## [YOUR INSTRUCTIONS]
Extract all lines from the data beneath that include the word "tweet".

*** Opening of DATA SUPPLIED ***

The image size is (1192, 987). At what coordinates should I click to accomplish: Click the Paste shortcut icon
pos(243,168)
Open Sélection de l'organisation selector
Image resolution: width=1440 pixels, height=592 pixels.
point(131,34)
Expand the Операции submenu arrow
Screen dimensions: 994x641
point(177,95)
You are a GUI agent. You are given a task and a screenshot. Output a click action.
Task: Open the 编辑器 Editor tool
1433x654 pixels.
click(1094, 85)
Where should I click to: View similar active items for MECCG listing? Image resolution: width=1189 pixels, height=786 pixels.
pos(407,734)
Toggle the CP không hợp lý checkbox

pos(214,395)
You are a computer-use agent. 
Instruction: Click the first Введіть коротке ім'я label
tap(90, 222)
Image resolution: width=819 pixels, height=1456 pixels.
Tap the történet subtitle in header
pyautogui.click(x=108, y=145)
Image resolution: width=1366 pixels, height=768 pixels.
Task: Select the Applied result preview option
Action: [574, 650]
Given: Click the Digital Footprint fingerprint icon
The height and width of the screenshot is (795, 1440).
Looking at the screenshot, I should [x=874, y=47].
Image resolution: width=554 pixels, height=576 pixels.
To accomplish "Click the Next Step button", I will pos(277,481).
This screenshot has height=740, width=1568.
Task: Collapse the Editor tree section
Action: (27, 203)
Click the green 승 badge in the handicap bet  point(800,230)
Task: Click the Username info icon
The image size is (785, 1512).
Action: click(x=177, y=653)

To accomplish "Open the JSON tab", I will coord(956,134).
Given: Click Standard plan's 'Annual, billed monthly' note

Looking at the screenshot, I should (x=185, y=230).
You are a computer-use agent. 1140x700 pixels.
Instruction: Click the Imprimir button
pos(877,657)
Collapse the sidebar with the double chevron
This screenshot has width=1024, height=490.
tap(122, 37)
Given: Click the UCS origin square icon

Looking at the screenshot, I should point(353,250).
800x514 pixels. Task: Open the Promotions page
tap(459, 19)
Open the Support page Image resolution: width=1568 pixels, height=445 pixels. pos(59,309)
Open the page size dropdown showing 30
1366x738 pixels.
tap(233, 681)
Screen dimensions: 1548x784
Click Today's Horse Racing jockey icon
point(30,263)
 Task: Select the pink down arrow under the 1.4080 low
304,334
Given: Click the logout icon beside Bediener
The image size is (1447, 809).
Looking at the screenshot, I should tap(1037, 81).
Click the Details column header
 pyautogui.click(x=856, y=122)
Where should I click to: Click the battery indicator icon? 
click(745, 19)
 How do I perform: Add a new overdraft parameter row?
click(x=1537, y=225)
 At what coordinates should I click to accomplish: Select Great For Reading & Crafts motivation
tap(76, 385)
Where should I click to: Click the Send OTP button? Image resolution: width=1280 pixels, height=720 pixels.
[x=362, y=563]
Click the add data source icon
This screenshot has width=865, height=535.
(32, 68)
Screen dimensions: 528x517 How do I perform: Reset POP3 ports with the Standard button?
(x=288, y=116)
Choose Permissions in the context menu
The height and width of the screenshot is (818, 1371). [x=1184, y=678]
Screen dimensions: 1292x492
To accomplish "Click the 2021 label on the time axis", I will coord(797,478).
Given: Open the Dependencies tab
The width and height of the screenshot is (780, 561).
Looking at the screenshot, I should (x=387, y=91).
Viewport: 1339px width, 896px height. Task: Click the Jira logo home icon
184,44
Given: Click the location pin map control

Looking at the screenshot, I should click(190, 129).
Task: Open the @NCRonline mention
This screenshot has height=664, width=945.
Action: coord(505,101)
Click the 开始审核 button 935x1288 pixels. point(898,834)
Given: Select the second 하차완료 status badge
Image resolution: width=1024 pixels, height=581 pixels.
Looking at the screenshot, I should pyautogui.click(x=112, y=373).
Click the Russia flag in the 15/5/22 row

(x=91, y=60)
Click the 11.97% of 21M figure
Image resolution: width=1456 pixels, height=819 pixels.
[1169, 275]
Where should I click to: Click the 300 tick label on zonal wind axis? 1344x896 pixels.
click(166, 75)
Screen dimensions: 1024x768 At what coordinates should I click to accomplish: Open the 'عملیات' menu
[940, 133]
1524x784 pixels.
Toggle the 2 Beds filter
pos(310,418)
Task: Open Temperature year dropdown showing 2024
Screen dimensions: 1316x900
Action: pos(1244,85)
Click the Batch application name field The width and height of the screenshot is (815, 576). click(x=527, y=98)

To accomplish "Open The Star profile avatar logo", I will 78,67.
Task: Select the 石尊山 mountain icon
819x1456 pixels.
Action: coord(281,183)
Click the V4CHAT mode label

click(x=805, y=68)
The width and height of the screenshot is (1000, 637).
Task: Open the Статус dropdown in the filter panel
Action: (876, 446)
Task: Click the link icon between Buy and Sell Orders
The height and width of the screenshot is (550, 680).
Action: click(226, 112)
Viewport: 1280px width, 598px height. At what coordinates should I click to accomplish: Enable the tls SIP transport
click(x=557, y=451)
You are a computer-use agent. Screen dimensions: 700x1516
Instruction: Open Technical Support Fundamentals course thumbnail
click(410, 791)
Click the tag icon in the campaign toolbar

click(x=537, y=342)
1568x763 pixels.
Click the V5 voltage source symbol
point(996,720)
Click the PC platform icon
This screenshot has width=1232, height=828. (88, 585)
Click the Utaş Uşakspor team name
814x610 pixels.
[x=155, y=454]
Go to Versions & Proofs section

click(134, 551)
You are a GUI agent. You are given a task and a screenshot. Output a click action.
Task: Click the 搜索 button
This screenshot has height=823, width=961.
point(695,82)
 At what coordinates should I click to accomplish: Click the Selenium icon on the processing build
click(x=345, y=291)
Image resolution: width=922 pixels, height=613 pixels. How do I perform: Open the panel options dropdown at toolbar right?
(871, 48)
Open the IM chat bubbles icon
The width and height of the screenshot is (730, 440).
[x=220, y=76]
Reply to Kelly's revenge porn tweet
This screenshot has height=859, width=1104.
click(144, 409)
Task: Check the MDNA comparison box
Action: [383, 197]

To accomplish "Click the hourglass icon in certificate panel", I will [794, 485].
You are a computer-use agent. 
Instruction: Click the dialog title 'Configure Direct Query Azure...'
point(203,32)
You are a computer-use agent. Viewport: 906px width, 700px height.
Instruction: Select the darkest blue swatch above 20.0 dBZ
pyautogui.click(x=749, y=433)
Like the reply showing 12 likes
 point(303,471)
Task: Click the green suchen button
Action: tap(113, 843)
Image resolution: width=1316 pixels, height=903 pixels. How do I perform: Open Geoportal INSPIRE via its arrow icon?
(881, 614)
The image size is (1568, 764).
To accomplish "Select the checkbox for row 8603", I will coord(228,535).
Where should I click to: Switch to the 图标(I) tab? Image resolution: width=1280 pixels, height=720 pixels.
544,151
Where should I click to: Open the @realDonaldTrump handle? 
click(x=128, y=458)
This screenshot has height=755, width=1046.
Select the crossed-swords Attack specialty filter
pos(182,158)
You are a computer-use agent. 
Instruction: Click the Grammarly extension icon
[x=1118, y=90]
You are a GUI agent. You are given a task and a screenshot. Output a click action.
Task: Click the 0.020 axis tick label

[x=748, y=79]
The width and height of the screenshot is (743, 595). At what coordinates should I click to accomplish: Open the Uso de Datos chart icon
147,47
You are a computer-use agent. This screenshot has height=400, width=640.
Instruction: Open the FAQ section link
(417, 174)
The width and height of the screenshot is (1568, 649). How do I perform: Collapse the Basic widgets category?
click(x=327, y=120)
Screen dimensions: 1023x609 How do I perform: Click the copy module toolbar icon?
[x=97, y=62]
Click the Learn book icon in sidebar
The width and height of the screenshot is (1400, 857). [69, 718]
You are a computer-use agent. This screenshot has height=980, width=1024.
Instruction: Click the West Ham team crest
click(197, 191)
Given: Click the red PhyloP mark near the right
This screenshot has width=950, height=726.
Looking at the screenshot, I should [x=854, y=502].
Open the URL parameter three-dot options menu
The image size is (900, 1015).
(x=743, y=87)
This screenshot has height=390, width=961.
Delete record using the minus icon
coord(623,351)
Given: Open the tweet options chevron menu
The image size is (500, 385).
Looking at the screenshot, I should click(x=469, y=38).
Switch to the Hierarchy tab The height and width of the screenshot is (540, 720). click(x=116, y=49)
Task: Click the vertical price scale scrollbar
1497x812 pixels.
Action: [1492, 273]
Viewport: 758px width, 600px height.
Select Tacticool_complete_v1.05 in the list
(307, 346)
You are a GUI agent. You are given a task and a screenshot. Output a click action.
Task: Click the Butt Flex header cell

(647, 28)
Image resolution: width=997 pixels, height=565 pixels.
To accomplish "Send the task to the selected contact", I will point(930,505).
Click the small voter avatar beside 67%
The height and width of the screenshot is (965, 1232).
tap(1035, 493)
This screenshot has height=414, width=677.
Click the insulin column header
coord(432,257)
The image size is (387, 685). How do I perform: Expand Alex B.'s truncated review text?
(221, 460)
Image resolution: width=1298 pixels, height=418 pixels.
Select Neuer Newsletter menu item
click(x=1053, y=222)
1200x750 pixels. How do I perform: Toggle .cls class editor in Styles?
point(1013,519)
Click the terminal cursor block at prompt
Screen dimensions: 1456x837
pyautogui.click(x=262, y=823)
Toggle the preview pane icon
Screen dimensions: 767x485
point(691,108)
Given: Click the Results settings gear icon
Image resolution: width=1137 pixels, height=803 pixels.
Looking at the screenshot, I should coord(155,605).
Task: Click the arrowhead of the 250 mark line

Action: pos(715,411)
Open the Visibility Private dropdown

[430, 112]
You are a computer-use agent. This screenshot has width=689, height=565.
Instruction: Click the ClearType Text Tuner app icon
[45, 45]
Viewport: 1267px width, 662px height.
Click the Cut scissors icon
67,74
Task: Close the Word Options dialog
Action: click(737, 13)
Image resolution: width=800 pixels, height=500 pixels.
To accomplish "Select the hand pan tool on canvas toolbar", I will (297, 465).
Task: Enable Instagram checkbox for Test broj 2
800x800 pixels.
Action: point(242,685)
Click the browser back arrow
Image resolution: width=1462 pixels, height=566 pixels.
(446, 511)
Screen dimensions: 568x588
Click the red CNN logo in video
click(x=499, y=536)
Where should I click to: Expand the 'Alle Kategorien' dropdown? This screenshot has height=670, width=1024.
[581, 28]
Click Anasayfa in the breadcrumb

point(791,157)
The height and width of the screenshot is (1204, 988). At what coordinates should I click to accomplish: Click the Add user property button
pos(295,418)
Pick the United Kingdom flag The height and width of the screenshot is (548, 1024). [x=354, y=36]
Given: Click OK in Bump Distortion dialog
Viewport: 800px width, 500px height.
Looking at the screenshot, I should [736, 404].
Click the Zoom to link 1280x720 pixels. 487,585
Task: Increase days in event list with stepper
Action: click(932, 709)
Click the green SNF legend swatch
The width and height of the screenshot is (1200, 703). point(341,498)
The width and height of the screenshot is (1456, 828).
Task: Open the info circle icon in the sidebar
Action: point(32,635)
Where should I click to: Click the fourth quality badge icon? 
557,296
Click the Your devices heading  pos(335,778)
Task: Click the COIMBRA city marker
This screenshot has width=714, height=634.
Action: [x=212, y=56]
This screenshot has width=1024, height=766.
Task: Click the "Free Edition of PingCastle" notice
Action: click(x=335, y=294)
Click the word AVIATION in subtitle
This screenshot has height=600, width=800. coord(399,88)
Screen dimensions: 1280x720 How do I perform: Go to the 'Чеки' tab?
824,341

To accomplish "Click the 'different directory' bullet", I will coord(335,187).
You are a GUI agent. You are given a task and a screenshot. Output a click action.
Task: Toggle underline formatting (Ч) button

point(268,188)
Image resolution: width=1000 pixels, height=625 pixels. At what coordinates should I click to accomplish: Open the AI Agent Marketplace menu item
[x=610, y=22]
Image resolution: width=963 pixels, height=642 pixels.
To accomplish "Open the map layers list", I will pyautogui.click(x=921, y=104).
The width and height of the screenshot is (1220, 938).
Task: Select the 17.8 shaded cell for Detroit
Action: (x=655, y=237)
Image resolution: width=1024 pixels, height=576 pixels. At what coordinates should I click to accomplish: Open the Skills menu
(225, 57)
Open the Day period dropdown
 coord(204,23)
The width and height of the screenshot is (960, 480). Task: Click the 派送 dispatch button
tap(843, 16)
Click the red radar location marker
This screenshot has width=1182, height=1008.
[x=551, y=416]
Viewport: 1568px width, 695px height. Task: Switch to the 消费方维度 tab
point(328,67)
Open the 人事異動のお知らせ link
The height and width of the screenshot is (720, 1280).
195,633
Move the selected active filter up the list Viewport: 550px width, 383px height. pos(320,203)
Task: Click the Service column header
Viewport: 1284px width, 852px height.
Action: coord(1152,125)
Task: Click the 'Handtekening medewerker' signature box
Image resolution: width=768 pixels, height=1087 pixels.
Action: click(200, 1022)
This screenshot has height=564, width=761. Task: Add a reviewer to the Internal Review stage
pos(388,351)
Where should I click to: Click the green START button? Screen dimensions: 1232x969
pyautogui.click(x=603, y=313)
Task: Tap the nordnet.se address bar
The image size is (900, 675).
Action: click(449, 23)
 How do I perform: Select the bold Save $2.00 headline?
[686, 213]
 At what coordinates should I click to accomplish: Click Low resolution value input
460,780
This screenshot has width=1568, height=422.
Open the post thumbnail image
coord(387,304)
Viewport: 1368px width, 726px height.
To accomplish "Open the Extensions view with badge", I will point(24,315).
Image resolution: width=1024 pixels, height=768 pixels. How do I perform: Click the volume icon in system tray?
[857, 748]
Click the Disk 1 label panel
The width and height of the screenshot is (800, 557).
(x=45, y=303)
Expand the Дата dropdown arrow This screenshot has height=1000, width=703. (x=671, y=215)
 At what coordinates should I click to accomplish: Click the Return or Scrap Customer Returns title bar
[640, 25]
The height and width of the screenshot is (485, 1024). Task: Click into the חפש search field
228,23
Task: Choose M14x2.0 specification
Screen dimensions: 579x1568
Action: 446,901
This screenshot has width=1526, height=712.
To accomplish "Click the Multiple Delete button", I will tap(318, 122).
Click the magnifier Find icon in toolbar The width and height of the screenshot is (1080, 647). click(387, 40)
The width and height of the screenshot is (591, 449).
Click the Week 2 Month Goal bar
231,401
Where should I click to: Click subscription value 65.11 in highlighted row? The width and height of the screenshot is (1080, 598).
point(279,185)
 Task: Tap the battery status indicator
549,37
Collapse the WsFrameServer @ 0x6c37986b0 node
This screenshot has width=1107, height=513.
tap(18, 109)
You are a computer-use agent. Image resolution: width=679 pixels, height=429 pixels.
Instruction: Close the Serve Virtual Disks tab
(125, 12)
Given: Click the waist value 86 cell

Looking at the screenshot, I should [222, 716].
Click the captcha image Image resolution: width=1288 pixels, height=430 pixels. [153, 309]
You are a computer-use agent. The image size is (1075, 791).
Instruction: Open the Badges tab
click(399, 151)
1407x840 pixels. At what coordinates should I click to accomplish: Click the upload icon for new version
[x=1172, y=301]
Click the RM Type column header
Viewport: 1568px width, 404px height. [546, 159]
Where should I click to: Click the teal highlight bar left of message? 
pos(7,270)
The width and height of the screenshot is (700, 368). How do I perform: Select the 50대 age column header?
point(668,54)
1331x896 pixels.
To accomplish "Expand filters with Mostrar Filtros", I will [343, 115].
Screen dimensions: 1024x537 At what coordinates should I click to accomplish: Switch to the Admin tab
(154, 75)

*** Close of DATA SUPPLIED ***

## [REPLY TO THE TASK]
Reply to Kelly's revenge porn tweet
Given: Open the tweet options chevron menu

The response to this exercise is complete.